In his remarks this week at the 34th Annual Current Financial Reporting Issues Conference, SEC Commissioner Michael S. Piwowar took another wisecrack at the way the SEC measures the effectiveness of its enforcement efforts. Speaking to an audience of primarily non-lawyers who prepare financial statements, Piwowar asked them to

imagine a world where GAAP or other reporting standards did not exist – where management could develop its own numbers based on its own poorly-defined criteria.  Management might be tempted to create numbers that provide the illusion of performance but in reality are largely irrelevant to measuring the actual performance of that organization.  Reported numbers might be distributed for public consumption without clear disclosure as to how they were derived.  These numbers could also be touted in press releases and other public statements by management in order to paint a flawed view of the organization’s productivity and effectiveness.  But enough about the SEC’s enforcement statistics.[3]

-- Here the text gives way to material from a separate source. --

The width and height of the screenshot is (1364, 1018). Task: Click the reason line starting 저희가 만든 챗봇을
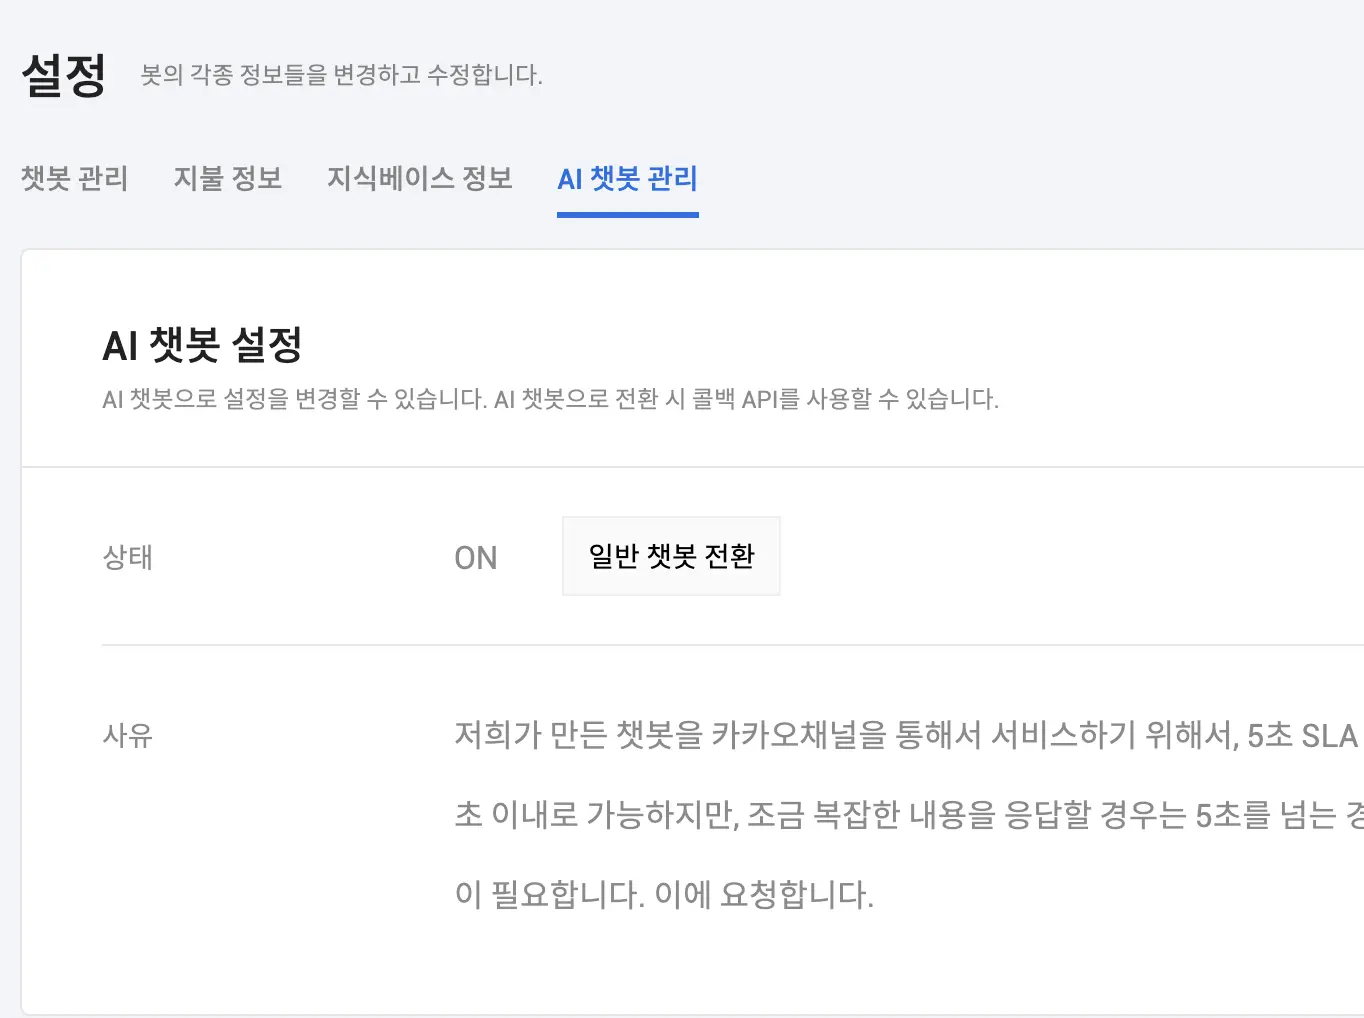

Piwowar's footnote above cites to a recent study and forthcoming law review article by Urska Velikonja, an Associate Professor at Emory University School of Law. After reviewing 15 years of enforcement data, Prof. Velikonja asserts in her article that the SEC's reported statistics are "flawed" for several reasons. She writes that, among other things, the SEC's statistics double or triple count certain enforcement actions each year, and overstate monetary penalties ordered by including "disgorgement orders offset by restitution ordered in a parallel criminal prosecution, civil fines imposed by and paid to FINRA or the exchanges, and penalties ordered but waived due to defendant’s financial inability to pay."

Based on her research, Prof. Velikonja concludes that the SEC’s reported statistics are problematic because they

suggest the presence of bogus trends and obscure actual trends; they reveal non-problems and disguise real problems. In addition, reported statistics conceal whether and where SEC enforcement is lacking, and encourage the agency to bring easy-to-prosecute strict-liability offenses instead.

SEC Enforcement Director Andrew J. Ceresney stated last month that the SEC disagreed with a number of Prof. Velikonja's observations and that the agency has "consistently and transparently reported our enforcement action numbers for years, including this year when we reported a record number of standalone cases after backing out delinquent filings and follow-on administrative proceedings." Ceresney and Velikonja were reportedly scheduled to meet in late September 2015 to discuss these issues.


Commissioner Piwowar took aim at the SEC's enforcement statistics last year, as well, in his remarks at Securities Enforcement Forum 2014. He criticized the SEC's longstanding practice of measuring its enforcement efforts by metrics such as the total number of cases brought or the amount of monetary sanctions in a given year, and urged the Commission to instead focus on "measuring outcomes, not outputs."